"Édipo Rei" e a Poética de Aristóteles

Por Ariane Lopes, Maria Elisabete Camargo e Ana Paula Cecere.
 

INTRODUÇÃO À POÉTICA DE ARISTÓTELES

Fonte: Shutterstock

       O texto aristotélico é considerado a base da teoria da literatura do Ocidente e a poesia é tratada como gênero e representa a ideia de reprodução imitativa. Dessa forma, a poética é uma sistematização sobre o discurso literário, na qual são discutidas a natureza da poesia e suas espécies, critérios distintos de imitação narrativa, gêneros e verossimilhança.
       Pouco conhecida na Idade Média, a obra aristotélica foi divulgada na Europa no século XVI passando a exercer influência nas artes dos séculos vindouros. A mimese, o mito e a catarse formam a base da arte poética, além do texto, restrito aos limites da tragédia e da epopeia, sendo que a comédia é citada apenas como uma promessa de estudo.
       As produções aristotélicas são classificadas em: epopeia, tragédia, comédia, ditirambo, aulética e citarística. Todas são imitações ou construções miméticas, sendo que as diferenças ocorrem segundo os meios, objetos ou modos diversos. Segundo Aristóteles, ao olhar para diferentes imagens o homem é capaz de aprender e discorrer sobre cada uma delas, contemplando-as com prazer ou repugnância. A segunda causa para o nascimento da poesia é a aptidão inata do homem para a melodia e o ritmo, o qual inclui metros ou versos.
       Para Aristóteles, Homero é considerado o poeta supremo, tanto da tragédia quanto da comédia, e as duas nasceram de improvisações. Dessa forma, a comédia representa a imitação da ação de homens inferiores e a comicidade é estabelecida em um efeito e uma feiúra sem dor nem destruição. Esses elementos da comédia confirmam-na como gênero que se define por oposição às características da tragédia, uma vez que esta imita a ação de homens superiores, envolvendo a dor e a violência.
       A epopeia se diferencia da tragédia uma vez que, a primeira se vale unicamente do verso como meio, enquanto a segunda usa o verso e o canto; a tragédia é um poema curto, já a epopeia tem duração ilimitada e é um poema longo.
       A tragédia é arte mimética e apresenta uma forma específica de mimese, sendo uma representação de ações de homens de caráter elevado expressada por uma linguagem alinhada através do diálogo e do espetáculo cênico, visando à purificação das emoções (efeito catártico) à medida que provoca o temor e a piedade no espectador. Há seis partes na representação cênica da tragédia. As externas: espetáculo, melopeia (canto coral) e elocução (falas, expressão); e as internas: caráter (qualidade moral), pensamento (elemento lógico) e mito (imitação e composição de ações). Para Aristóteles, a ação é o elemento central da tragédia e a representação dos caracteres está sujeita à lei do verossímil e valoriza o emprego de metáforas.
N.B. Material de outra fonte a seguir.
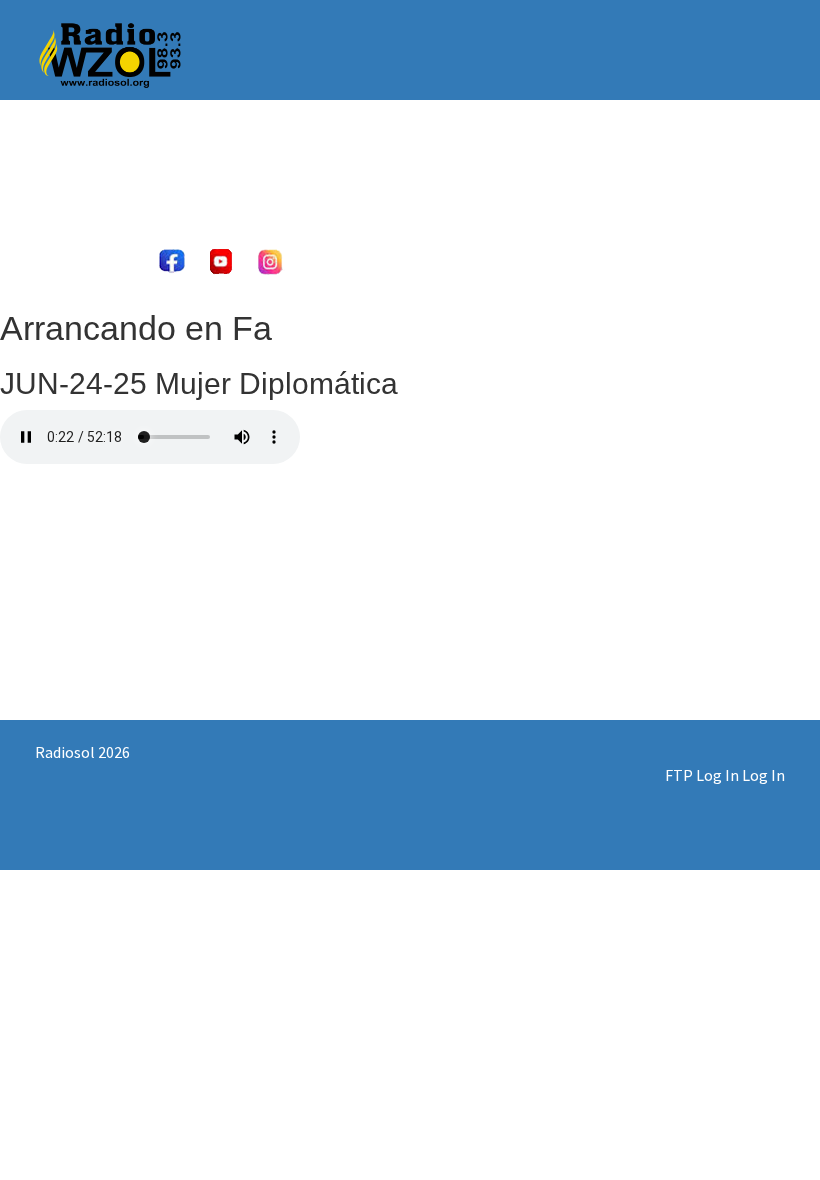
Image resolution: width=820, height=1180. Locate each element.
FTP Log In (702, 775)
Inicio (67, 159)
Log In (763, 775)
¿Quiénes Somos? (180, 159)
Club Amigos (418, 159)
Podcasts (309, 159)
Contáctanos (677, 159)
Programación (546, 159)
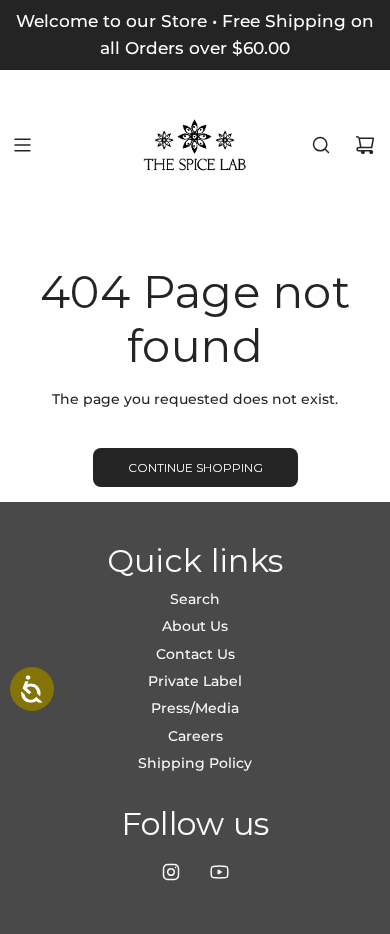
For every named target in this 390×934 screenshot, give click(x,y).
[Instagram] (171, 872)
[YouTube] (219, 872)
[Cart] (365, 145)
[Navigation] (22, 145)
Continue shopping (195, 467)
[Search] (321, 145)
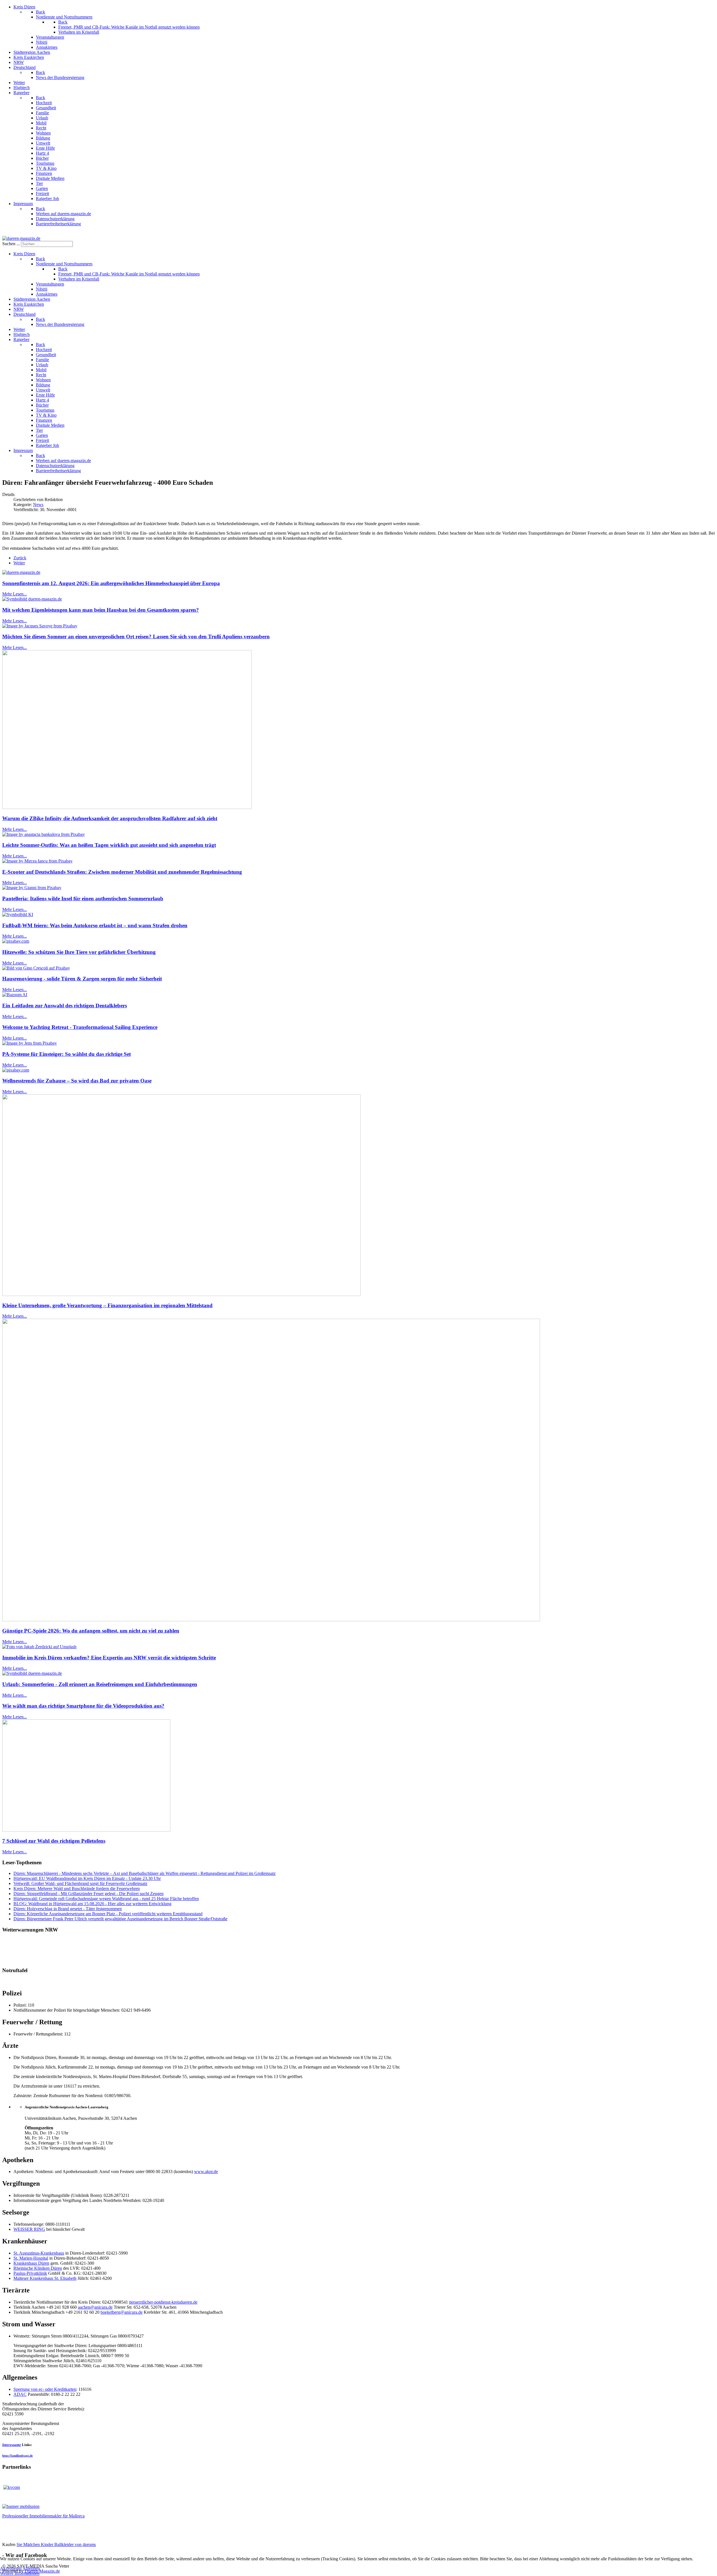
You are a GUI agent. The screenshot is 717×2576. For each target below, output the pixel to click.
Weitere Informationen (19, 2573)
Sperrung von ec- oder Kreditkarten (44, 2389)
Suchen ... (11, 243)
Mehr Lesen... (14, 594)
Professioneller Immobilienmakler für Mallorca (43, 2516)
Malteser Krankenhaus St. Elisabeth (44, 2278)
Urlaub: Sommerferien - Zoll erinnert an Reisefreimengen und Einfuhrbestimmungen (99, 1684)
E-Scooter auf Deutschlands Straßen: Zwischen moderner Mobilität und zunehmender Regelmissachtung (122, 872)
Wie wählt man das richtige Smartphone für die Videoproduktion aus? (83, 1706)
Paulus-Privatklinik (30, 2273)
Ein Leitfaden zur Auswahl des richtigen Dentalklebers (64, 1005)
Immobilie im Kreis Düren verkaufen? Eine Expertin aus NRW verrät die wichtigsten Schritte (109, 1658)
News (38, 504)
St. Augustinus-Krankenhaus (38, 2253)
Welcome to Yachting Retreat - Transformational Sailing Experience (79, 1027)
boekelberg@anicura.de (122, 2312)
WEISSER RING (29, 2229)
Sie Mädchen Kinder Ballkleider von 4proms (56, 2544)
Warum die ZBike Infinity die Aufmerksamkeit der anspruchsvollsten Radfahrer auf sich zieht (109, 818)
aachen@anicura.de (95, 2307)
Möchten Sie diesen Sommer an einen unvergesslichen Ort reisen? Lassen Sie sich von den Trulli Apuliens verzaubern (136, 636)
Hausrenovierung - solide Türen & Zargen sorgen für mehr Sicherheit (82, 979)
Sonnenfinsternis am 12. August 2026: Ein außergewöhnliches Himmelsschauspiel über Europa (111, 583)
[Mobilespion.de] (20, 2506)
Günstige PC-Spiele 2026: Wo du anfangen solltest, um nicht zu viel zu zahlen (90, 1631)
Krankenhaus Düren (31, 2263)
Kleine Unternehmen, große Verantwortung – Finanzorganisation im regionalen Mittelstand (107, 1305)
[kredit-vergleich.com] (11, 2487)
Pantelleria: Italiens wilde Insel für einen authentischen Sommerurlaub (82, 898)
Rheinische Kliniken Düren (37, 2268)
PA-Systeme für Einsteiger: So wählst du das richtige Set (66, 1054)
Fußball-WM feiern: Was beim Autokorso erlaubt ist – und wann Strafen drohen (94, 925)
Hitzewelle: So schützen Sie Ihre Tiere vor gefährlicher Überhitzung (79, 952)
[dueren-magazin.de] (21, 238)
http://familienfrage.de (17, 2455)
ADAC (20, 2394)
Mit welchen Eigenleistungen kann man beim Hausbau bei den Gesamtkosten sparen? (100, 610)
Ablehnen (31, 2568)
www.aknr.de (206, 2171)
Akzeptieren (11, 2568)
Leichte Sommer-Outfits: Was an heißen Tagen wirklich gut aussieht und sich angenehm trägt (109, 845)
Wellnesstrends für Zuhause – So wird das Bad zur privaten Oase (77, 1081)
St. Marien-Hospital (30, 2258)
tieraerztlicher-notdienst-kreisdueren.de (163, 2302)
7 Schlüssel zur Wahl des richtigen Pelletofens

INTRODUÇÃO À POÉTICA DE ÉDIPO REI
 
Édipo Rei (ilustração). Foto: Hoika Mikhail / Shutterstock

       Édipo Rei é um poema trágico e é considerado a maior tragédia do teatro grego, segundo Aristóteles, principalmente pelos aspectos estruturais e o enredo da obra. Santana e Hobbus pontuam sobre esses aspectos, evidenciando na filosofia Aristotélica os valores do belo, extensão do enredo e seu caráter verossímil: 

Para que o enredo seja belo, assim como é bela qualquer criatura ou qualquer coisa que resulte da composição de partes, é necessário que ele tenha uma determinada ordem, pois, segundo o estagirita, o belo se encontra na extensão e na ordenação, ou seja, sua extensão não pode ser fruto do acaso, mas sim seguir ser submetidas à ordem, pois assim como um ser vivente não é belo caso seja pequeno demais, pois a duração que o veríamos seria imperceptível, também não o seria caso fosse grande demais, já que ele não seria captado por uma única visão, escapando à percepção dos espectadores a unidade e a totalidade (1451a), logo, assim como os corpos e seres viventes devem seguir uma determinada extensão que possa ser captada num único espectro da visão, o enredo também deve possuir uma extensão que esteja de acordo com o que podemos captar com a memória. Aristóteles afirma que o limite da extensão não diz respeito à arte poética, porém pode-se dizer que o mais belo seria aquele que tem uma sequência de acontecimentos que se mantêm unidos segundo a verossimilhança ou quando há uma necessidade satisfatória para tal (1451a15). (HOBBUS; SANTANA. 2018. pg.6)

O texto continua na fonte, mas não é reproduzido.